WHAT THE TASK ASKS
Filter the material below down to the lines containing the string "height", treating uppercase and lowercase as distinct.

## Begin

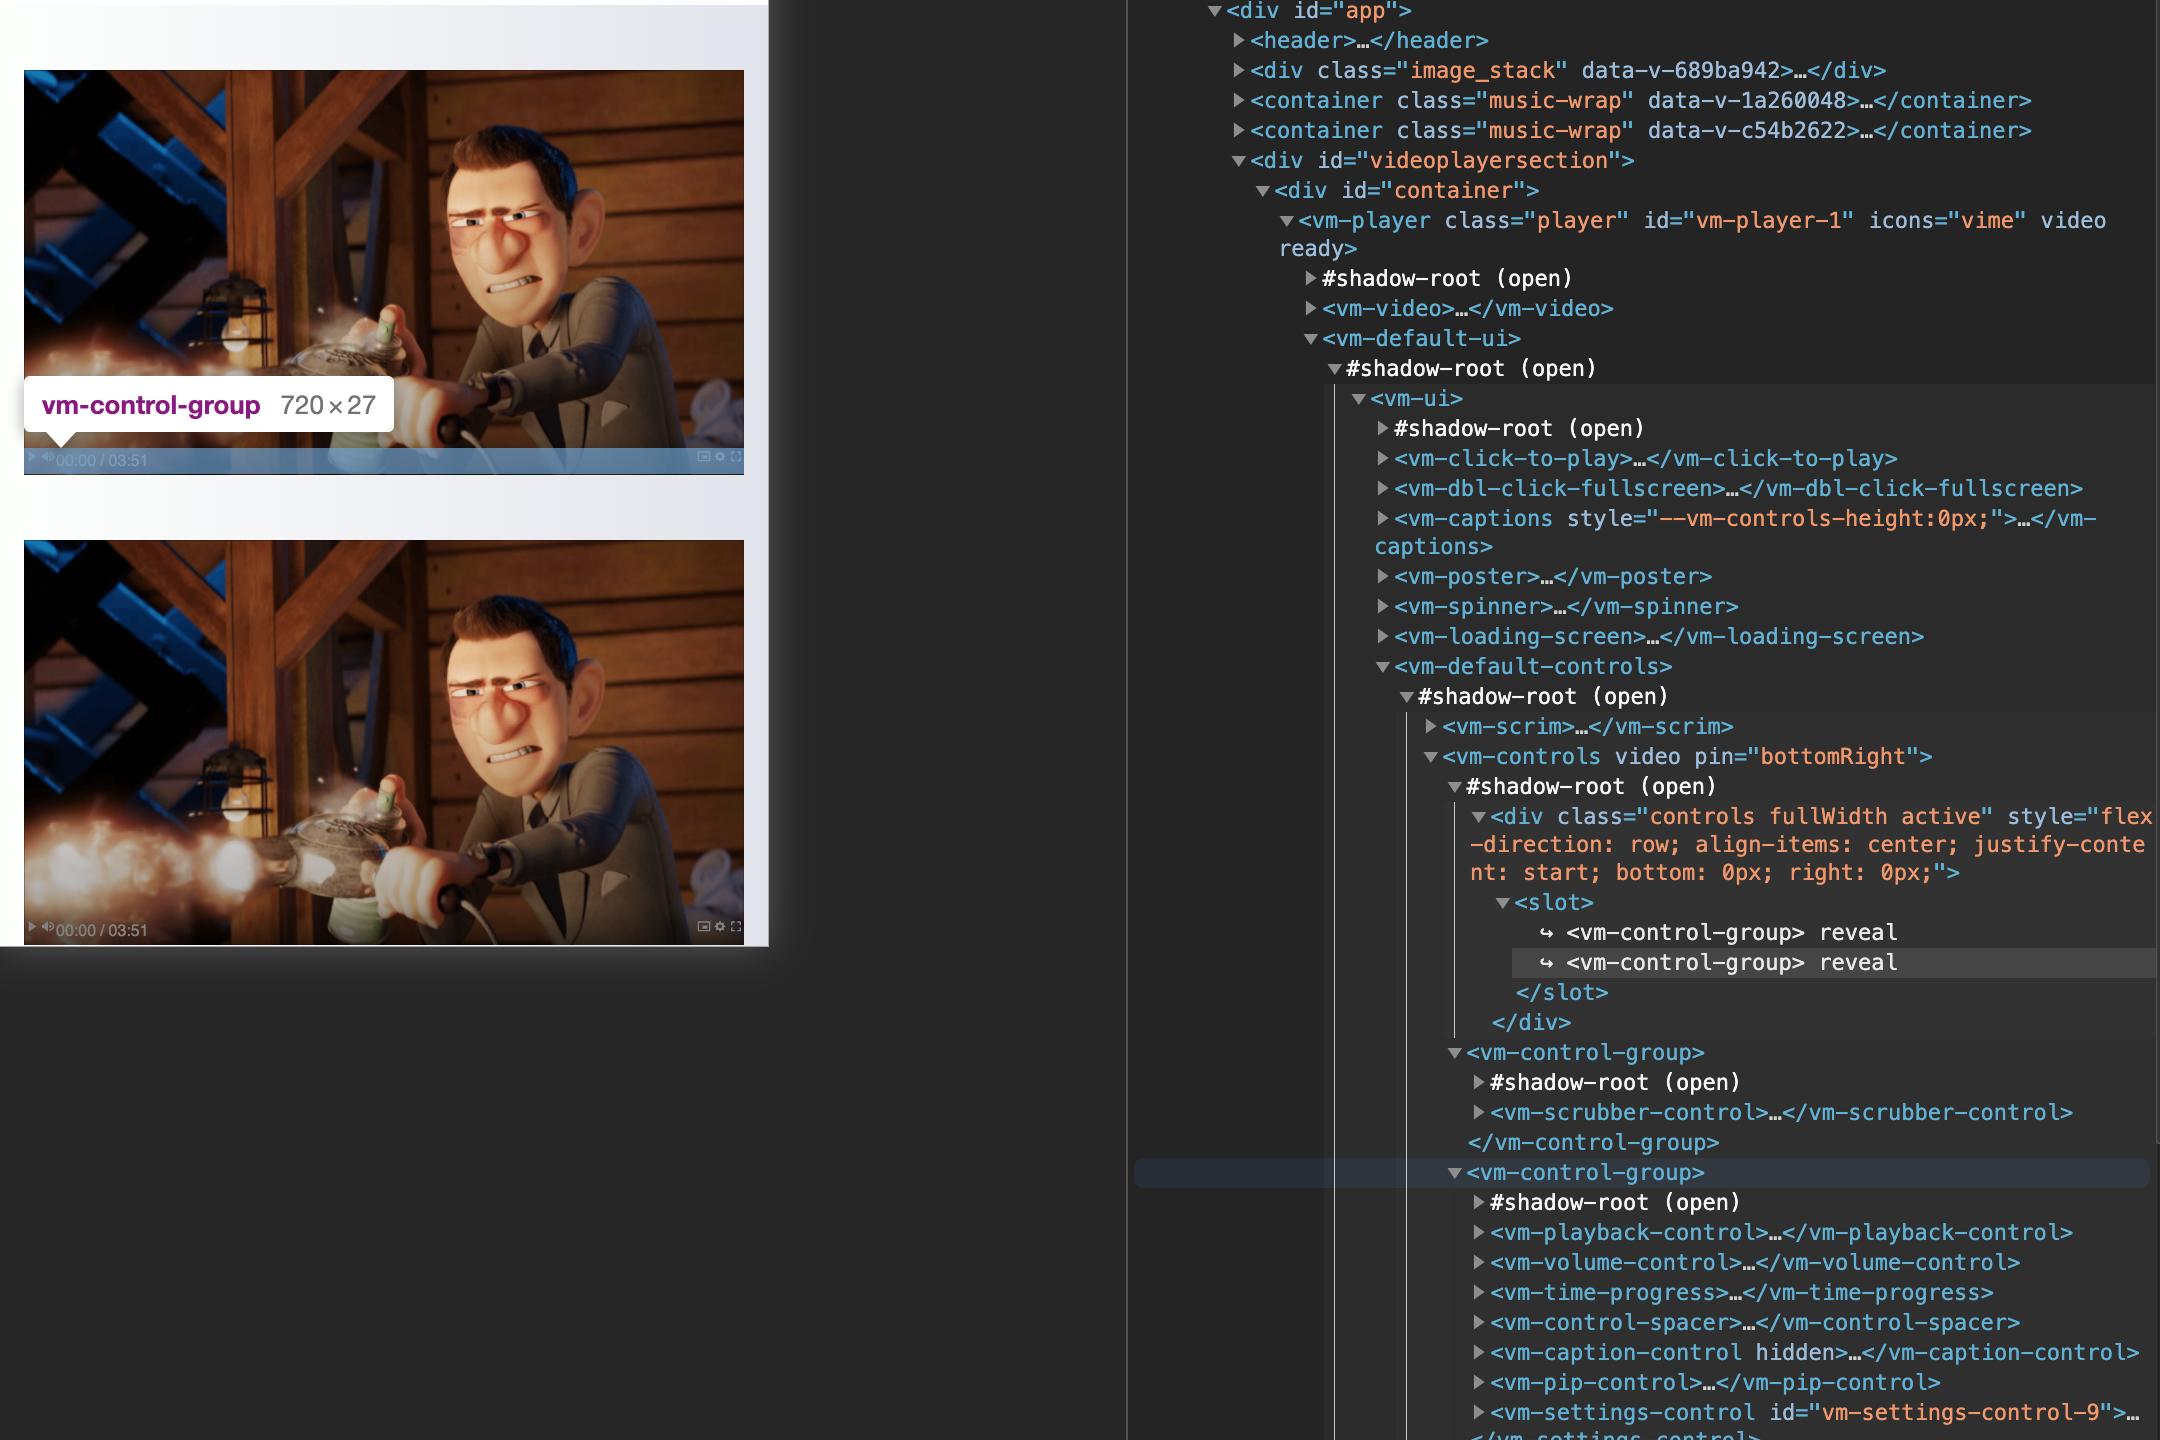Toggle fullscreen on the bottom video
Viewport: 2160px width, 1440px height.
point(736,926)
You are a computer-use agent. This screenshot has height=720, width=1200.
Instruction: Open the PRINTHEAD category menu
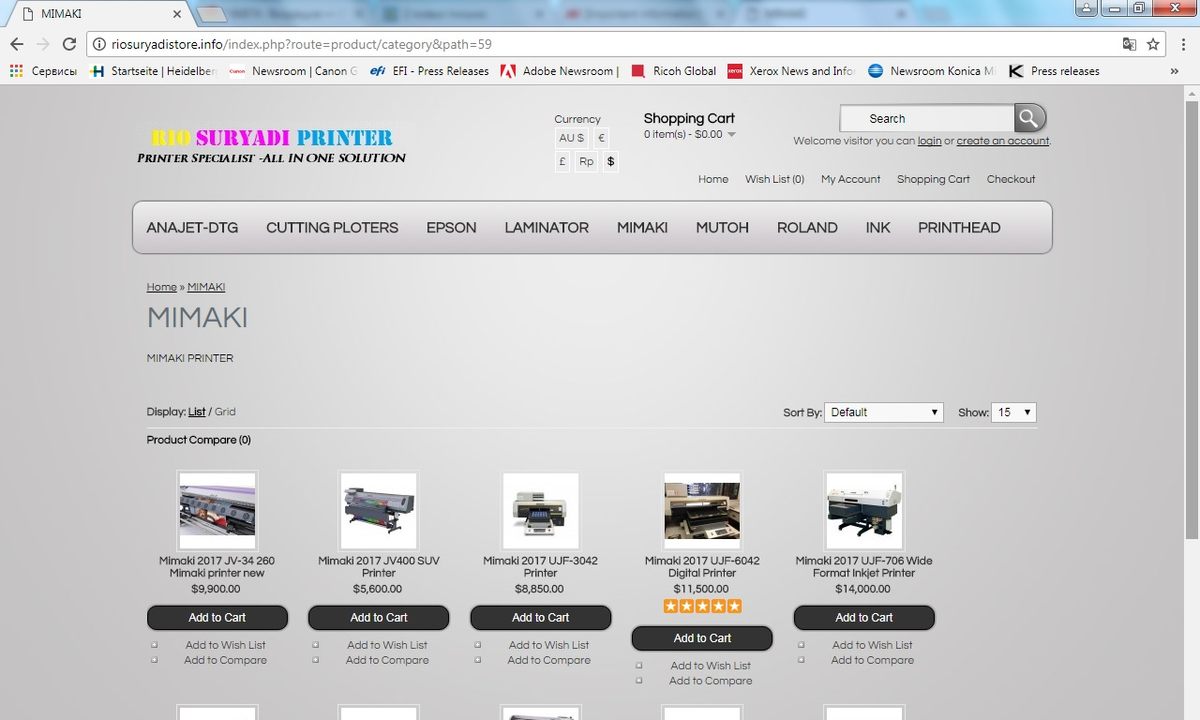(959, 228)
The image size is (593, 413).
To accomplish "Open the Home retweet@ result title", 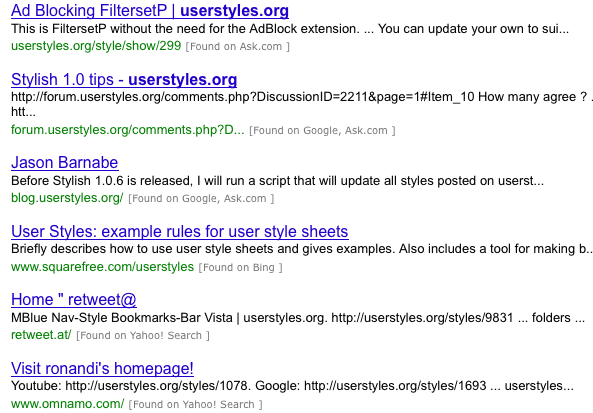I will click(x=74, y=300).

## End

RESPONSE BELOW
Viewport: 2160px width, 1440px height.
You are a computer-use agent. This screenshot has height=720, width=1200.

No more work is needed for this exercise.